The symmetrical 2,3,22,23-dioxidosqualene precursor is first processed by the enzyme LCC, which catalyzes an epoxide-initiated cationic polycyclization cascade. This enzymatic cascade builds the first two rings of the framework and terminates via deprotonation to yield the stable bicyclic intermediate pre-α-onocerin.

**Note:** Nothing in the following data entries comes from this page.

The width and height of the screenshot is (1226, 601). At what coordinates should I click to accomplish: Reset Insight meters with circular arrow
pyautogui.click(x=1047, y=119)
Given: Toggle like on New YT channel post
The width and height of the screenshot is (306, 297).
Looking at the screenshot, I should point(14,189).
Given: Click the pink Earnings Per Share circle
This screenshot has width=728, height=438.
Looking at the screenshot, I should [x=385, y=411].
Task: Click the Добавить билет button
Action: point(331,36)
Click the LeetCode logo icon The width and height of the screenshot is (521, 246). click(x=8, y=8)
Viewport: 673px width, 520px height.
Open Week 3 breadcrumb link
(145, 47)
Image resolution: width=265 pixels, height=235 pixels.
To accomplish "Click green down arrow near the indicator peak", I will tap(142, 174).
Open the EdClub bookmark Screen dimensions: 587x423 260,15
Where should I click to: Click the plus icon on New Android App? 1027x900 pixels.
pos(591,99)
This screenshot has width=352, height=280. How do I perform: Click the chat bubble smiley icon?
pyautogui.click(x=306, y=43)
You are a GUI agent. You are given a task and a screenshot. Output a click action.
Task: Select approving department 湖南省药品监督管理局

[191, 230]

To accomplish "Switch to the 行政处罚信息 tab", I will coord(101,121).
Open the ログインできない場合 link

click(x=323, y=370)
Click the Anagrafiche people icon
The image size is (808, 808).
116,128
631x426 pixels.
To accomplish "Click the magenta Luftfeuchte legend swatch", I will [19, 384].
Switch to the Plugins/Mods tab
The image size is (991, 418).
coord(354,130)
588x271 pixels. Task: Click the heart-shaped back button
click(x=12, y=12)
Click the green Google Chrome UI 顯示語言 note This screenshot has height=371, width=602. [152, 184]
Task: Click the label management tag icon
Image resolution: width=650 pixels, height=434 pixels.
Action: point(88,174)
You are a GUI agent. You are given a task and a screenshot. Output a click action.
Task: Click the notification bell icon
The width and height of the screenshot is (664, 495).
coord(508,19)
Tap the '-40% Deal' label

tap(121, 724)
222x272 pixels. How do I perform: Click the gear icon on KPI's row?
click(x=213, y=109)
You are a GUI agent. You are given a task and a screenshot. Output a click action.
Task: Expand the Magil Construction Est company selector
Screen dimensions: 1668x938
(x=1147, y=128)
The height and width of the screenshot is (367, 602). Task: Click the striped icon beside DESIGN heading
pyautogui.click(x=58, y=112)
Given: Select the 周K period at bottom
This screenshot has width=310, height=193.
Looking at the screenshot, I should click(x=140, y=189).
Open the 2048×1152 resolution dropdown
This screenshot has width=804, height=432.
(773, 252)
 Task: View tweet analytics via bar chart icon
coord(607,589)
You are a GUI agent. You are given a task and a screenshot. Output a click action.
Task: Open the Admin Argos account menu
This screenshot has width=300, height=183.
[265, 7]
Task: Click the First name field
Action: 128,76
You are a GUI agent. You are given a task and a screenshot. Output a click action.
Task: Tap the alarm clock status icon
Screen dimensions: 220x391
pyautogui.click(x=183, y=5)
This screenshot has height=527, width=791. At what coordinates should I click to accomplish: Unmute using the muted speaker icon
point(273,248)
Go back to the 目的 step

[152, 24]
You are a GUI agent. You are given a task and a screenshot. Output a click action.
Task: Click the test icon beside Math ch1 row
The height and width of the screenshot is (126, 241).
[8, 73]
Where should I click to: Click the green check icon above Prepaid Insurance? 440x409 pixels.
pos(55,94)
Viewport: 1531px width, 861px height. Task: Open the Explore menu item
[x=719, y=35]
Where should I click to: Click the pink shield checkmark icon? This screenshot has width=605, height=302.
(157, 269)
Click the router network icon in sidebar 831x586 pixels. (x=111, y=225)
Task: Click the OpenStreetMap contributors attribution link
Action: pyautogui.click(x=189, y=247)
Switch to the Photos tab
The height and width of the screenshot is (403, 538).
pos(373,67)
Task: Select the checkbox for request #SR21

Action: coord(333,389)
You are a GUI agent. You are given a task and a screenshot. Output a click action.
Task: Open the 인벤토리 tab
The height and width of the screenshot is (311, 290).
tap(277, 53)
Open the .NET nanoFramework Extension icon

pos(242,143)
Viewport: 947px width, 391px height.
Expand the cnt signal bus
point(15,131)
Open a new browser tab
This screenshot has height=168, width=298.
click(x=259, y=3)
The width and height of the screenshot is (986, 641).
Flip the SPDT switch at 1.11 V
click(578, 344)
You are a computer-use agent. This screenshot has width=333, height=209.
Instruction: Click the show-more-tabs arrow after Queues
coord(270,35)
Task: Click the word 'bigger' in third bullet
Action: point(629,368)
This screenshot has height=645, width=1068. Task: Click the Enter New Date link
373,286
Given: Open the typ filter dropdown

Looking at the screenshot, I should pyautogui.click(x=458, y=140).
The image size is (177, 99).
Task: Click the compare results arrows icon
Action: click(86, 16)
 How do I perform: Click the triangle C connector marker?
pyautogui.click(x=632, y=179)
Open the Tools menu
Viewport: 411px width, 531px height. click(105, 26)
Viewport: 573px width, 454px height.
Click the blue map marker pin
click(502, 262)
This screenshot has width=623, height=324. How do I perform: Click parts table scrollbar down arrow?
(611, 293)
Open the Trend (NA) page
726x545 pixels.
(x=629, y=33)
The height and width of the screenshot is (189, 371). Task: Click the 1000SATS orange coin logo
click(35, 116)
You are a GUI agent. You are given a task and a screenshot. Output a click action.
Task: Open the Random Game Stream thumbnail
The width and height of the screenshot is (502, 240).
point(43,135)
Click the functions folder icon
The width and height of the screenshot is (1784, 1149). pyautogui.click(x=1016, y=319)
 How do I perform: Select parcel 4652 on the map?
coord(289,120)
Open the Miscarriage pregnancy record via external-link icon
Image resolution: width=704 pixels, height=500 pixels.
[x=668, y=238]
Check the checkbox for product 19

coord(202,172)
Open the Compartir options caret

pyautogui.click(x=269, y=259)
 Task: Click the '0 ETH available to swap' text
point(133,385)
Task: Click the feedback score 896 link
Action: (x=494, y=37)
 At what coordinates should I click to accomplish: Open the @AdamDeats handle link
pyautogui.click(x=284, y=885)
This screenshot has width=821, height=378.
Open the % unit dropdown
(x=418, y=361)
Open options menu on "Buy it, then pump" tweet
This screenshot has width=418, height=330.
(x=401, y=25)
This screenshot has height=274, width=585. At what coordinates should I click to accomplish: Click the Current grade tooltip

This intermediate is subsequently processed by LCD and LCE, which open the remaining terminal epoxide ring to form two additional rings, resulting in a key carbocation intermediate. From this point, the biosynthesis diverges into two pathways:

- Under the catalysis of LCD, the intermediate undergoes elimination to form α-onocerin. Subsequent protonation of its exocyclic methylene group drives a final cyclization cascade that rearranges the skeleton into the classic serratane framework, yielding serratenediol after a final elimination.
- Alternatively LCE directly converts the intermediate into a pentacyclic carbocation. The primary outcome is the nucleophilic addition of water to yield tohogenol as the major product. Alternatively, a less thermodynamically favored elimination reaction can occur without water addition, yielding serratenediol as a minor byproduct of this pathway.

==Physical properties==
The compound forms powder. It is poorly soluble in water, but soluble in chloroform, dichloromethane, ethyl acetate, DMSO, acetone, etc.

==Uses==
Scientific studies have investigated serratenediol for several potential therapeutic applications: anti-inflammatory effects, antiviral activity (it has demonstrated strong inhibitory effects on the activation of the Epstein–Barr virus), and bone health studies. Beyond these areas, its role in cancer research has garnered particular attention. Notably, a 2012 study conducted by the Jeju Biodiversity Research Institute of the Republic of Korea revealed that the compound is highly capable of influencing human tumor cells. The basis of this discovery is built upon the presence of various Lycopodium species used in certain traditional Chinese and Korean medicine as a form of cancer therapy. Building also on earlier animal models demonstrating that these triterpenes inhibit tumor progression, these researchers evaluated the specific effects of serratenediol on human leukemia (HL-60) cells. The compound demonstrated a powerful, dose-dependent growth inhibition on the cancer cells, achieving a 50% reduction in tumor cell growth at a concentration of just 12.5 µM, which increased to over 80% inhibition at 50 µM. This antiproliferative effect is driven by the induction of programmed cell death (apoptosis); serratenediol actively decreases the expression of anti-apoptotic proteins like Bcl-xL while simultaneously increasing pro-apoptotic proteins like Bax. Crucially, parallel testing on normal, healthy body cells (RAW264.7) showed that serratenediol maintains high selectivity for cancer tissue, as healthy cell viability remained safely above 90% even at the maximum tested concentrations.